RAIDing with LVM vs MDRAID - pros and cons?

79,148

Solution 1

How mature and featureful is LVM RAID?

LVM-RAID is actually mdraid under the covers. It basically works by creating two logical volumes per RAID device (one for data, called "rimage"; one for metadata, called "rmeta"). It then passes those off to the existing mdraid drivers. So things like handling disk read errors, I/O load balancing, etc. should be fairly mature.

That's the good news.

Tools

You can't use mdadm on it (at least, not in any easy way¹) and the LVM RAID tools are nowhere near as mature. For example, in Debian Wheezy, lvs can't tell you RAID5 sync status. I very much doubt repair and recovery (especially from "that should never happen!" situations) is anywhere near as good as mdadm (and I accidentally ran into one of those in my testing, and finally just gave up on recovering it—recovery with mdadm would have been easy).

Especially if you're not using the newest versions of all the tools, it gets worse.

Missing Features

Current versions of LVM-RAID do not support shrinking (lvreduce) a RAID logical volume. Nor do they support changing the number of disks or RAID level (lvconvert gives an error message saying not supported yet). lvextend does work, and can even grow RAID levels that mdraid only recently gained support for, such as RAID10. In my experience, extending LVs is much more common than reducing them, so that's actually reasonable.

Some other mdraid features aren't present, and especially you can't customize all the options you can in with mdadm.

On older versions (as found in, for example, Debian Wheezy), LVM RAID does not support growing, either. For example, on Wheezy:

root@LVM-RAID:~# lvextend -L+1g vg0/root
Extending logical volume root to 11.00 GiB
Internal error: _alloc_init called for non-virtual segment with no disk space.

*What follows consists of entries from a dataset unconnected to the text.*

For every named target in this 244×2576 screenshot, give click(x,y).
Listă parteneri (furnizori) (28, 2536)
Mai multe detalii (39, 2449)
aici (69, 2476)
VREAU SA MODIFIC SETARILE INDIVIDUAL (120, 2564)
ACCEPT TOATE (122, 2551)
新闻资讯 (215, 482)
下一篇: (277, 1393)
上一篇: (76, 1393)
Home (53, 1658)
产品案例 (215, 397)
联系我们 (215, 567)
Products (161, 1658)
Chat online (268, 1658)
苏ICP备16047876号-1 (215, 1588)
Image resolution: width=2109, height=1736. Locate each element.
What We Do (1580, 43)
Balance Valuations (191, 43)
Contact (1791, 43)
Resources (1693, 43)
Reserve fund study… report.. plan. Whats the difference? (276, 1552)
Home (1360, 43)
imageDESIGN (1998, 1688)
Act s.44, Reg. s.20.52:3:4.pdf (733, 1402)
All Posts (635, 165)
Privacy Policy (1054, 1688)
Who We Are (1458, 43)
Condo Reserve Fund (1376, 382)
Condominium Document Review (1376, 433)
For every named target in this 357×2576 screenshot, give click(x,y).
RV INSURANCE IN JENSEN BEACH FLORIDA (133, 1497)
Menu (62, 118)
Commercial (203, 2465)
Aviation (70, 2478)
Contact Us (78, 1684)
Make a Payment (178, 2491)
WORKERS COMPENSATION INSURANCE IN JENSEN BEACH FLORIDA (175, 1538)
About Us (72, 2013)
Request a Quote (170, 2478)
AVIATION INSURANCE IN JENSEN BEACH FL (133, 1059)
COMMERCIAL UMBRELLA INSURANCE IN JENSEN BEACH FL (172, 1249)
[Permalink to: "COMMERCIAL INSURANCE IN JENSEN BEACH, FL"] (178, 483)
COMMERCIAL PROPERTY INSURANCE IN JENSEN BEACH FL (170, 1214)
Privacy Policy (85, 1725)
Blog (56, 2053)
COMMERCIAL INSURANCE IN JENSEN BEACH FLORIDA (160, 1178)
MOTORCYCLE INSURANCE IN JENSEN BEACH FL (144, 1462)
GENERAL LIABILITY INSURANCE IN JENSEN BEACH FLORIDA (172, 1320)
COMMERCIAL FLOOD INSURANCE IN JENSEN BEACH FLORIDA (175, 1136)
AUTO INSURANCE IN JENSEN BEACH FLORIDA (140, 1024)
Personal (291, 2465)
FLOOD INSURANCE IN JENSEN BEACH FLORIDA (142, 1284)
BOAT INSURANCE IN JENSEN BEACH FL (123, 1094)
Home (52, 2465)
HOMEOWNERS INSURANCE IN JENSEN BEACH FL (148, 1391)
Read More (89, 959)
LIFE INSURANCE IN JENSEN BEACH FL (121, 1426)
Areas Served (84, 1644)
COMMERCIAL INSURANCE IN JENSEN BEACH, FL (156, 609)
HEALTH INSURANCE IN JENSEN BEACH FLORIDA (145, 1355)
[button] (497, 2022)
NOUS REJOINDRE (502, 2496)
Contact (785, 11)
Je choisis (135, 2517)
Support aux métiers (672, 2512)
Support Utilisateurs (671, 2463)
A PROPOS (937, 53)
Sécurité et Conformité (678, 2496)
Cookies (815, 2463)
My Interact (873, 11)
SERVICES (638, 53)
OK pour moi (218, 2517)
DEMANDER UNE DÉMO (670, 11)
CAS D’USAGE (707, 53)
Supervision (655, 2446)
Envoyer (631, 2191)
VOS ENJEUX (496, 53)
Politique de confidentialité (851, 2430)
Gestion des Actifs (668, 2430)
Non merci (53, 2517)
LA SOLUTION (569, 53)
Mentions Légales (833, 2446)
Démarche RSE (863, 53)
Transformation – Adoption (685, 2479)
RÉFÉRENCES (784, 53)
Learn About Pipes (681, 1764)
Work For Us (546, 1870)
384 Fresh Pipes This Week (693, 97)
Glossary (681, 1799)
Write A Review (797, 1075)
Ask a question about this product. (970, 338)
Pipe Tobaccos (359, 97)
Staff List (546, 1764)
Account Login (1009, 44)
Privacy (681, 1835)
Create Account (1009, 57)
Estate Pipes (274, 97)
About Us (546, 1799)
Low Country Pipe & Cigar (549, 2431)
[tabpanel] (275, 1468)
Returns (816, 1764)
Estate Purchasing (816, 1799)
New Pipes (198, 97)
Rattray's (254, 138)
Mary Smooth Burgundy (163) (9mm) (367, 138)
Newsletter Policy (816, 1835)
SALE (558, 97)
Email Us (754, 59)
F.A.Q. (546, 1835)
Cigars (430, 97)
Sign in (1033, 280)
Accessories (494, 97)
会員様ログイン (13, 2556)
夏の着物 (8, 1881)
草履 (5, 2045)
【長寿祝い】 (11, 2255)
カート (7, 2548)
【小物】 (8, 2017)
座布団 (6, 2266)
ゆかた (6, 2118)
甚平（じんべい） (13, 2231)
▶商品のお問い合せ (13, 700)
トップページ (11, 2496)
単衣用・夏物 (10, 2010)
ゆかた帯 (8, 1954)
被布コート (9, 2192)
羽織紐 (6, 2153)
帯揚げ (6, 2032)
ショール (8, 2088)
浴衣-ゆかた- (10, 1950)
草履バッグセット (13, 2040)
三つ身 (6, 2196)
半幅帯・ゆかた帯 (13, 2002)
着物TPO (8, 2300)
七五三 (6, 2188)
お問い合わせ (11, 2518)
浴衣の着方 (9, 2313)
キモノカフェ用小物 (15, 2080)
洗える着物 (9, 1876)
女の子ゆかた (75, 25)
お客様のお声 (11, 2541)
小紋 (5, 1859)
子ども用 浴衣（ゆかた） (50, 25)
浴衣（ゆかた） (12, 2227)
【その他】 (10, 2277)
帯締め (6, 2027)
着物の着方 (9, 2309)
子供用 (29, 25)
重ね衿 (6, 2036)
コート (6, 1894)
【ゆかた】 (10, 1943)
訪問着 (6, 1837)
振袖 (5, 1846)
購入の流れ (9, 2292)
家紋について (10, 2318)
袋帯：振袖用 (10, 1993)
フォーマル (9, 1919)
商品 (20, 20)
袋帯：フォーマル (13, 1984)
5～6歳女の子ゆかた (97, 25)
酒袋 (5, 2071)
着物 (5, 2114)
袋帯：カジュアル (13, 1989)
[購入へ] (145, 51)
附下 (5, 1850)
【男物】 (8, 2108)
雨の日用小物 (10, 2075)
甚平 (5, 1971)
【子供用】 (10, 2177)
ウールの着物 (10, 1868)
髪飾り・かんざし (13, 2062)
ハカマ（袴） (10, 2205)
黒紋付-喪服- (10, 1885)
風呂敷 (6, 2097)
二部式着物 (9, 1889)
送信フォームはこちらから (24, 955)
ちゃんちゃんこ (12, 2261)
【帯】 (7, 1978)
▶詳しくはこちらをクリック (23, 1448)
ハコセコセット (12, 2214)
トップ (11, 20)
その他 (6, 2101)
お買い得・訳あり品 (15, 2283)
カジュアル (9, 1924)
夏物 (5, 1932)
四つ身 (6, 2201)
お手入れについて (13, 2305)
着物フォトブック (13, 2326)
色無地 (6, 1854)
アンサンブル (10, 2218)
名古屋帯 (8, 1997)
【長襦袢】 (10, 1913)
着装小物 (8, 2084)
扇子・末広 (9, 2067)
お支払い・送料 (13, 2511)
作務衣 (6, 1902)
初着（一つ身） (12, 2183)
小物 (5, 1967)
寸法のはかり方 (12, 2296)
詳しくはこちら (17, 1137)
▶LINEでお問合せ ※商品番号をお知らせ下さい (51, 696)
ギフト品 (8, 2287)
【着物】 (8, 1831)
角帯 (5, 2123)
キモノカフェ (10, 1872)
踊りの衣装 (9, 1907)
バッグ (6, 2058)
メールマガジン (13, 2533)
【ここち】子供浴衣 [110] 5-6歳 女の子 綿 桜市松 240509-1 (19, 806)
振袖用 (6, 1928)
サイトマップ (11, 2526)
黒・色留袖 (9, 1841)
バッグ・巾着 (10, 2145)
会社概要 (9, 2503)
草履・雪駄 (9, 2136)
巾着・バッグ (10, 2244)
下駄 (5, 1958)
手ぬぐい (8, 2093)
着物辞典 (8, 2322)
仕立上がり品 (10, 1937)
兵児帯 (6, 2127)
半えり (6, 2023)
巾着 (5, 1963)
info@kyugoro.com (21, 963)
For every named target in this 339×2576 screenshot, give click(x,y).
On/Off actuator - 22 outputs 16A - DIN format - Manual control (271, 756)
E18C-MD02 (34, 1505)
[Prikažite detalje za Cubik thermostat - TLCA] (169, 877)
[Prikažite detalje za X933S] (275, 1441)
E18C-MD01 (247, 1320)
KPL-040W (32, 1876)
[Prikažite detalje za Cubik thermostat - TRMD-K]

In general, you don't want to run the Wheezy versions.

The above is once you get it installed. That is not a trivial process either.

Tool problems

Playing with my Jessie VM, I disconnected (virtually) one disk. That worked, the machine stayed running. lvs, though, gave no indication the arrays were degraded. I re-attached the disk, and removed a second. Stayed running (this is raid6). Re-attached, still no indication from lvs. I ran lvconvert --repair on the volume, it told me it was OK. Then I pulled a third disk... and the machine died. Re-inserted it, rebooted, and am now unsure how to fix. mdadm --force --assemble would fix this; neither vgchange nor lvchange appears to have that option (lvchange accepts --force, but it doesn't seem to do anything). Even trying dmsetup to directly feed the mapping table to the kernel, I could not figure out how to recover it.

Also, mdadm is a dedicated tool just for managing RAID. LVM does a lot more, but it feels (and I admit this is pretty subjective) like the RAID functionality has sort of been shoved in there; it doesn't quite fit.

How do you actually install a system with LVM RAID?

Here is a brief outline of getting it installed on Debian Jessie or Wheezy. Jessie is far easier; note if you're going to try this on Wheezy, read the whole thing first…

  1. Use a full CD image to install, not a netinst image.

  2. Proceed as normal, get to disk partitioning, set up your LVM physical volumes. You can put /boot on LVM-RAID (on Jessie, and on Wheezy with some work detailed below).

  3. Create your volume group(s). Leave it in the LVM menu.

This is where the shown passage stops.